Saved entries:
********
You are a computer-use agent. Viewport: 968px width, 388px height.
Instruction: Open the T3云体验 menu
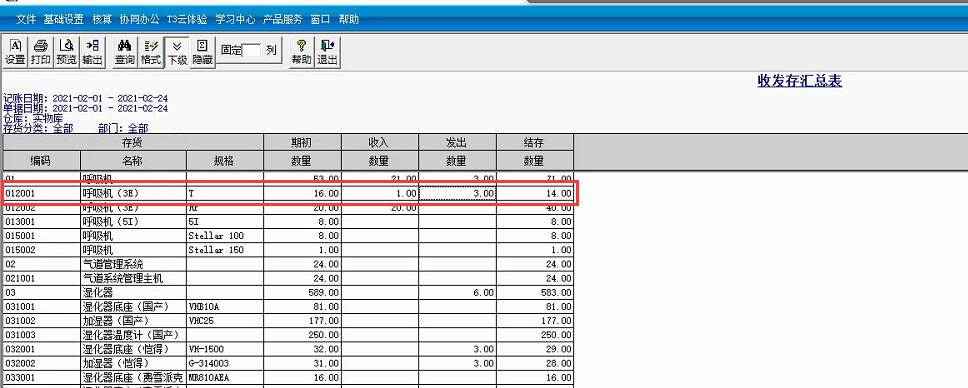(187, 19)
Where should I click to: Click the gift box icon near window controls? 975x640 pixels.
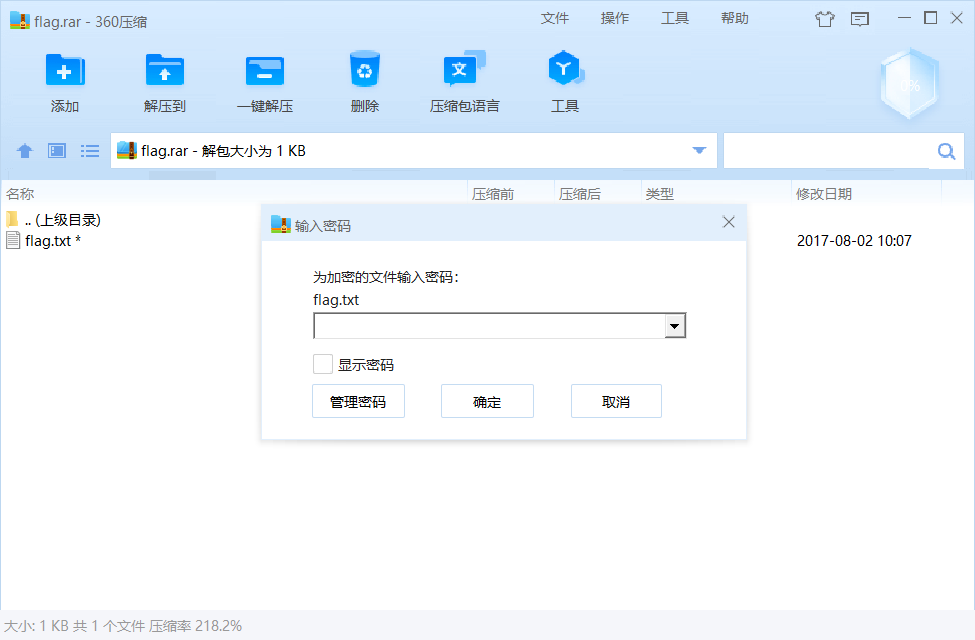tap(824, 18)
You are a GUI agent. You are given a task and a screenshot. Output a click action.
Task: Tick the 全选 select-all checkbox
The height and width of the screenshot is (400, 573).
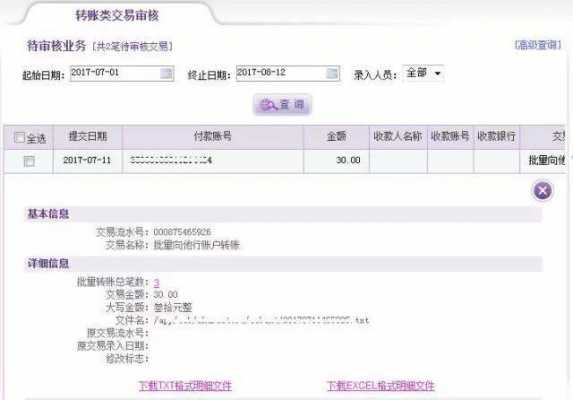tap(19, 137)
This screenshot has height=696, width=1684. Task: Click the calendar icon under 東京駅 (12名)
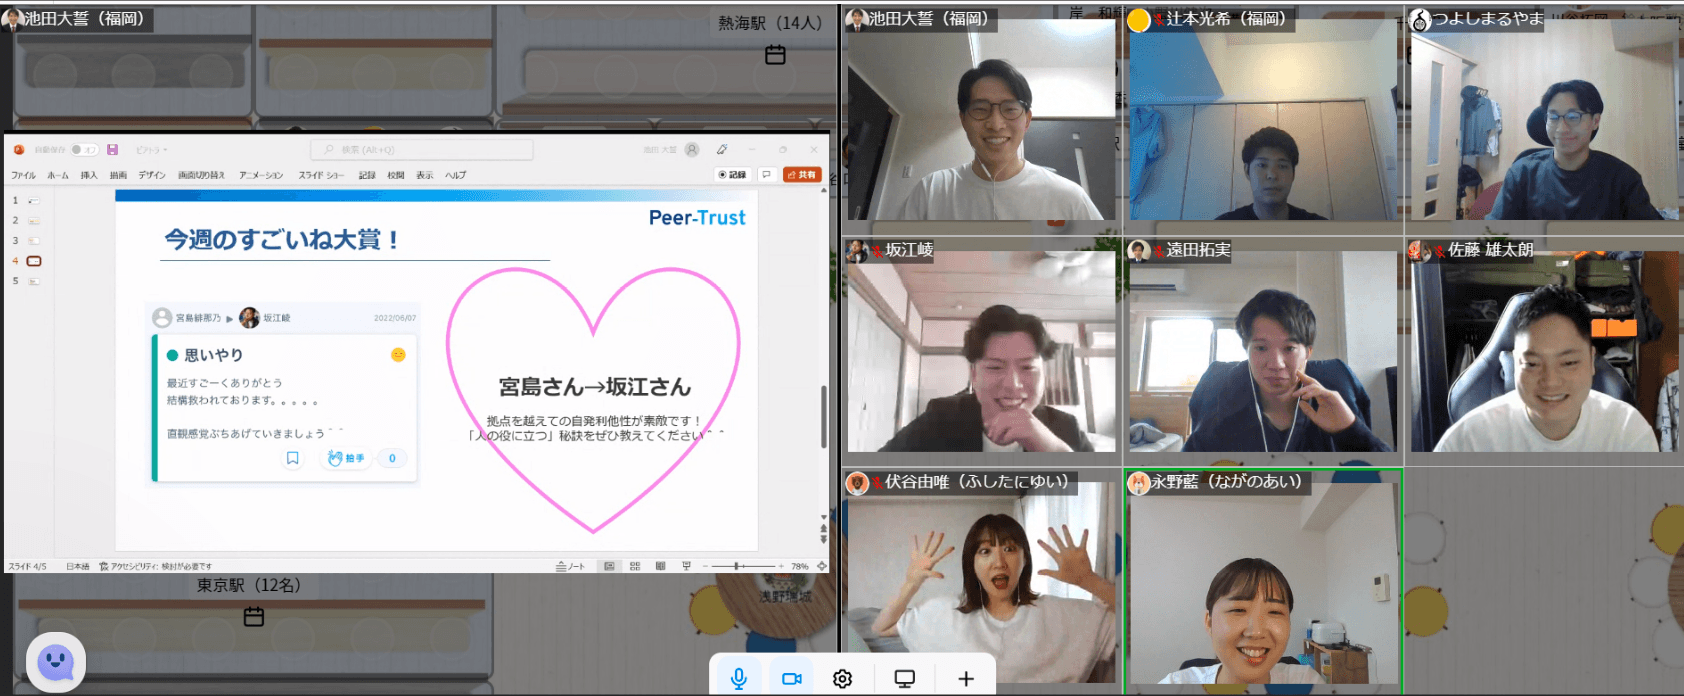pyautogui.click(x=254, y=616)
********
» **Work instructions**
Please work out how many lines in the records hold the string "agent", and give only the number.

» **Written answer**
2